[Stored data entries]
···
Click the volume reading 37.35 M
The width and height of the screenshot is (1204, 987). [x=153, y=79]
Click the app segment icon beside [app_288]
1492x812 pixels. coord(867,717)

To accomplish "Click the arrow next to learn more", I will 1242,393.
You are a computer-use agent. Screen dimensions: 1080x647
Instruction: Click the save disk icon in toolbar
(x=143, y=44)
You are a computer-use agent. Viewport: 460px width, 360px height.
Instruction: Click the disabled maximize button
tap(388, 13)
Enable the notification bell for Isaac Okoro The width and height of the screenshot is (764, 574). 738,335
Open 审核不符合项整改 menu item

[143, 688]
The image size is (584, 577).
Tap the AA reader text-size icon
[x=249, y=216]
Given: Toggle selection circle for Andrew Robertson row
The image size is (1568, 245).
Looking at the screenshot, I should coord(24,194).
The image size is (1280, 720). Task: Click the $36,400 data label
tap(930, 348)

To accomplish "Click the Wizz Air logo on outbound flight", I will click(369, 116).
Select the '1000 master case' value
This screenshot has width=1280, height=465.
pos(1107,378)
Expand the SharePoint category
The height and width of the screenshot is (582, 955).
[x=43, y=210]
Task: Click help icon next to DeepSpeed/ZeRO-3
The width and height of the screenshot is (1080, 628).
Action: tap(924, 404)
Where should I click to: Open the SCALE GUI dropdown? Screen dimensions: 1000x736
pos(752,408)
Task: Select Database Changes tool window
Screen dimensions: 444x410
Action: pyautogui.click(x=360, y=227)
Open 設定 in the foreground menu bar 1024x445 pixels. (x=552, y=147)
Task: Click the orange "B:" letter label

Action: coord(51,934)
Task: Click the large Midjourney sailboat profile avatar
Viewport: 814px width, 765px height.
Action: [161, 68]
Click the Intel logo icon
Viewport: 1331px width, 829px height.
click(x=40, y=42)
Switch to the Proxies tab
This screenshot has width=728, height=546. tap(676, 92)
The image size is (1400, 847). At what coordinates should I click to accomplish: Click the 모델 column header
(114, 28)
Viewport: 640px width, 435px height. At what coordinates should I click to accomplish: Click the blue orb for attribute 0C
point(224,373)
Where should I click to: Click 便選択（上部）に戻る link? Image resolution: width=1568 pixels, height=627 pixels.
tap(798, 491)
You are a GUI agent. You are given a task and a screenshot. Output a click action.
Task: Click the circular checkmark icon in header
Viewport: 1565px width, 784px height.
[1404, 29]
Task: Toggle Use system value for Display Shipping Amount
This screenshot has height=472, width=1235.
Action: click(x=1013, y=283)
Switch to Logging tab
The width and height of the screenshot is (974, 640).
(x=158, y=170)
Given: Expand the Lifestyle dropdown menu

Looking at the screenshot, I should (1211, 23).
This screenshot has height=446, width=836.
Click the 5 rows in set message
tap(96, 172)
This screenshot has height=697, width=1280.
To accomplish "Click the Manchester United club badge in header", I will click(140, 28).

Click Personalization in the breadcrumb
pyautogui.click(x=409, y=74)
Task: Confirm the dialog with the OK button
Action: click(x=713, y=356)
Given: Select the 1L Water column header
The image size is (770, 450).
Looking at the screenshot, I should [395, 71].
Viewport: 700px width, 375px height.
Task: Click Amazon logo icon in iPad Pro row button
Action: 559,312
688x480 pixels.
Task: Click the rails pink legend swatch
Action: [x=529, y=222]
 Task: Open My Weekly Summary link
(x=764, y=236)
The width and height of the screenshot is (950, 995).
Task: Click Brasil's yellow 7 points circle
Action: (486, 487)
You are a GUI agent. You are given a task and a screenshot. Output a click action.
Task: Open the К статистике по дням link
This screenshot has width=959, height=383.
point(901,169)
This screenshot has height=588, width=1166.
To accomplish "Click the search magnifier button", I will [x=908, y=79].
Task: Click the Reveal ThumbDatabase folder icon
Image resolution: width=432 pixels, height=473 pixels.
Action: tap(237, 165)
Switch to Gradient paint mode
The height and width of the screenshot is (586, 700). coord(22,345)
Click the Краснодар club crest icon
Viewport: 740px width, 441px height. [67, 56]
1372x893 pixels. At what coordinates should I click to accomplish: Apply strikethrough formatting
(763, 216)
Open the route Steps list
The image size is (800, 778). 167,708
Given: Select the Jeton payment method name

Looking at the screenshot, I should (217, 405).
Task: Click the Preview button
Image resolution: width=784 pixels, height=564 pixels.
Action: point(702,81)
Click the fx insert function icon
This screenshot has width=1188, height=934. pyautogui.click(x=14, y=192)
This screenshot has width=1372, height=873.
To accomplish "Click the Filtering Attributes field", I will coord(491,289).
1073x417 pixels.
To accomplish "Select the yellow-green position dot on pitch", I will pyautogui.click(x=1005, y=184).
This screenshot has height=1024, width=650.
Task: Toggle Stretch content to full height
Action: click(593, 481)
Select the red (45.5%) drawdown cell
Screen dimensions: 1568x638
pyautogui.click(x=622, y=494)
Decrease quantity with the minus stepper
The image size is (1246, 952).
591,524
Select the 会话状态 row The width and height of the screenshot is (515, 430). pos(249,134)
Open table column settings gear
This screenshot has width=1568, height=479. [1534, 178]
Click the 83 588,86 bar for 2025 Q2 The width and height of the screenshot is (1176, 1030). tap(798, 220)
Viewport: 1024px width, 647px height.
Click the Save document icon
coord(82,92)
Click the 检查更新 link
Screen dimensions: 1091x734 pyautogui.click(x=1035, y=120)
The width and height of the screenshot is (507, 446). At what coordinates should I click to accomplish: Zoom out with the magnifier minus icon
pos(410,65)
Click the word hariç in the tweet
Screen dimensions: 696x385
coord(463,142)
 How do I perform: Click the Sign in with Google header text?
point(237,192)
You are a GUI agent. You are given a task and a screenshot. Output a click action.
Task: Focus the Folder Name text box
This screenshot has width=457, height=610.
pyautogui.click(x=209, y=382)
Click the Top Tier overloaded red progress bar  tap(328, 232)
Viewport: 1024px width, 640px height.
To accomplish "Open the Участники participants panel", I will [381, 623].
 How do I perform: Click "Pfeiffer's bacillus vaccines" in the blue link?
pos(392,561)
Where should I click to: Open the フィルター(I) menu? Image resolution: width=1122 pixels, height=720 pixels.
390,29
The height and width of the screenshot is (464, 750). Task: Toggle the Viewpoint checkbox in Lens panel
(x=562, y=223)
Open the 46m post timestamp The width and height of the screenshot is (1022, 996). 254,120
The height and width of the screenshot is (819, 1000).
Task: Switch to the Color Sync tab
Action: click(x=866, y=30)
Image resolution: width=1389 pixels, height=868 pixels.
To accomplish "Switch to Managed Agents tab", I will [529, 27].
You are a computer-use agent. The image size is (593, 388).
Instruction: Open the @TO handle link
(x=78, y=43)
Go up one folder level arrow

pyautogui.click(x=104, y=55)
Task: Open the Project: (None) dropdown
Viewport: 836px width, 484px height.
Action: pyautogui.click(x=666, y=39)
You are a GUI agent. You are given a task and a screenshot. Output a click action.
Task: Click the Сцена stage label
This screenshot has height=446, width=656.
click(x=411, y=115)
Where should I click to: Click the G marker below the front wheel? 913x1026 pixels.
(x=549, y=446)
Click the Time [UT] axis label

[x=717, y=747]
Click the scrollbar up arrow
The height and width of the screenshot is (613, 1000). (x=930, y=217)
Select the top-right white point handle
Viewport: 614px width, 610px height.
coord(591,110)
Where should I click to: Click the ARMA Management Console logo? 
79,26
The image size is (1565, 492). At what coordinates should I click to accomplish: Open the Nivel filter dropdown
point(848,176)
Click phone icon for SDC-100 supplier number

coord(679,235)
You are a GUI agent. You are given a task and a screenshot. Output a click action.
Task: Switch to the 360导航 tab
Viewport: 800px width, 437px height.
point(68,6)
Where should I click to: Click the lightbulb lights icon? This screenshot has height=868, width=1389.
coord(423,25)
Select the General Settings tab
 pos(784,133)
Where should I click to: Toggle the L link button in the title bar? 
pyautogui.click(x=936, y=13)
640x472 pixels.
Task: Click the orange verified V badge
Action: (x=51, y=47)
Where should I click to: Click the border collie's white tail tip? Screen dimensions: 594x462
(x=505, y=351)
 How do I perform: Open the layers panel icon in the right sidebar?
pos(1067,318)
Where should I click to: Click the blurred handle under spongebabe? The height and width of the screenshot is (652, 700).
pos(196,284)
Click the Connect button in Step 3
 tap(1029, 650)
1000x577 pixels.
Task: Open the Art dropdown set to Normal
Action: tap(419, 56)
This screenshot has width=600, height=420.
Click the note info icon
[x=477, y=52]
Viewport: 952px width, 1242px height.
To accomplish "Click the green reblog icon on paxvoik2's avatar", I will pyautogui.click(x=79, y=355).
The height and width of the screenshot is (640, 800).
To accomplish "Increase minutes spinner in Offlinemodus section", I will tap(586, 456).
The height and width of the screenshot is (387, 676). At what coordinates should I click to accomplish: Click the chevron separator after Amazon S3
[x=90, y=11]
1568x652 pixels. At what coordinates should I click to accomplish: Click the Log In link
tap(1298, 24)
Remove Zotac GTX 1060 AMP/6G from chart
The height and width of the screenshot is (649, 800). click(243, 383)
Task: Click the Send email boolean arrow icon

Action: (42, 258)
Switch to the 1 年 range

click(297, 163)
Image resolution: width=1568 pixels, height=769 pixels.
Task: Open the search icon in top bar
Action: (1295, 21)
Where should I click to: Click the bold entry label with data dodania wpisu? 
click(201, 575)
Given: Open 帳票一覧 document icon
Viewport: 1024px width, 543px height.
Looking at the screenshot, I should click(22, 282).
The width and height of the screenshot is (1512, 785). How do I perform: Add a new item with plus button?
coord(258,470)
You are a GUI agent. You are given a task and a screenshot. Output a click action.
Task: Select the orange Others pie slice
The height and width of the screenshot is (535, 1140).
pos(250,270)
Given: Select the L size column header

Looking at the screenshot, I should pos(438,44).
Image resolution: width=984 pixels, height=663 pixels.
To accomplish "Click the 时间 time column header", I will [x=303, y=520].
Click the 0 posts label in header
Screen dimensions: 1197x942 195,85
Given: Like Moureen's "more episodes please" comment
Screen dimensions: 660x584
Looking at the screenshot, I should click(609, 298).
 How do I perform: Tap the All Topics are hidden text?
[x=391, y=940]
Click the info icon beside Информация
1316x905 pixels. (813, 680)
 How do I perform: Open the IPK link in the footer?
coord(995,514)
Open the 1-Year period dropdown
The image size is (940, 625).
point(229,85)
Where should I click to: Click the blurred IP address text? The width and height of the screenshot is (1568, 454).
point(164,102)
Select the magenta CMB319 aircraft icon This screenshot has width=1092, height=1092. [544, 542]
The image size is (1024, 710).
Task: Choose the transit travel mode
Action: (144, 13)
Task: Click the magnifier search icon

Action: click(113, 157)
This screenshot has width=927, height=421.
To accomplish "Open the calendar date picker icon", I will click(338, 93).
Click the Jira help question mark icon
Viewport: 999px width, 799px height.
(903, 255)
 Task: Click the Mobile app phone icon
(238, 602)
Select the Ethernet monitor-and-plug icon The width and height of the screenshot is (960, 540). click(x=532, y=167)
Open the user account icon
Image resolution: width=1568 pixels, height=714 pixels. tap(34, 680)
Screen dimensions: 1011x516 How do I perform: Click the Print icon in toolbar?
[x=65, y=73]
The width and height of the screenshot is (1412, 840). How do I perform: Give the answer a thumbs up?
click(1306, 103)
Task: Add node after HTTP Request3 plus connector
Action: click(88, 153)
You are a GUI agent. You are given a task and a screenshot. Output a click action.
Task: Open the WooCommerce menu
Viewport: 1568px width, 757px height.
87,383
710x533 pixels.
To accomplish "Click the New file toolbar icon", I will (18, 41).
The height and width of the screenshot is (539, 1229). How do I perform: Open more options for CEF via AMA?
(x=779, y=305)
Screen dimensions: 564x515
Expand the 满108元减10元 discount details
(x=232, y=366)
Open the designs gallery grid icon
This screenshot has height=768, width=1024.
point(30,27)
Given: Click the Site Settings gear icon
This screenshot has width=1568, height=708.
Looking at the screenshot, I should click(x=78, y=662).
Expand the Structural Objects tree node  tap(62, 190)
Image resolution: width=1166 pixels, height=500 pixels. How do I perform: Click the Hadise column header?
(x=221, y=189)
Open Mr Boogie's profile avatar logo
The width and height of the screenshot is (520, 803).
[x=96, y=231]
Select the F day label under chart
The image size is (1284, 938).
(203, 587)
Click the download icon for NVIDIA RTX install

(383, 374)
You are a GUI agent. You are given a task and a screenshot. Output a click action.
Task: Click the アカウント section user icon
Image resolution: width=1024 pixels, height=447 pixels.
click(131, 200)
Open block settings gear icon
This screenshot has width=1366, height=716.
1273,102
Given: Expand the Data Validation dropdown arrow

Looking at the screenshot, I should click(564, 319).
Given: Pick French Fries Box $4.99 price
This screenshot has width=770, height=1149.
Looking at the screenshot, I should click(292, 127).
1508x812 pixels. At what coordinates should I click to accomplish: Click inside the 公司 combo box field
···
# WORK TO BE COMPLETED
Could you return exactly the lines above from the line with "This screenshot has height=697, width=1280." to the line with "Given: Select the 1L Water column header", both included, and nothing else?

# RESULT OF THIS TASK
This screenshot has height=697, width=1280.
To accomplish "Click the Manchester United club badge in header", I will click(140, 28).

Click Personalization in the breadcrumb
pyautogui.click(x=409, y=74)
Task: Confirm the dialog with the OK button
Action: click(x=713, y=356)
Given: Select the 1L Water column header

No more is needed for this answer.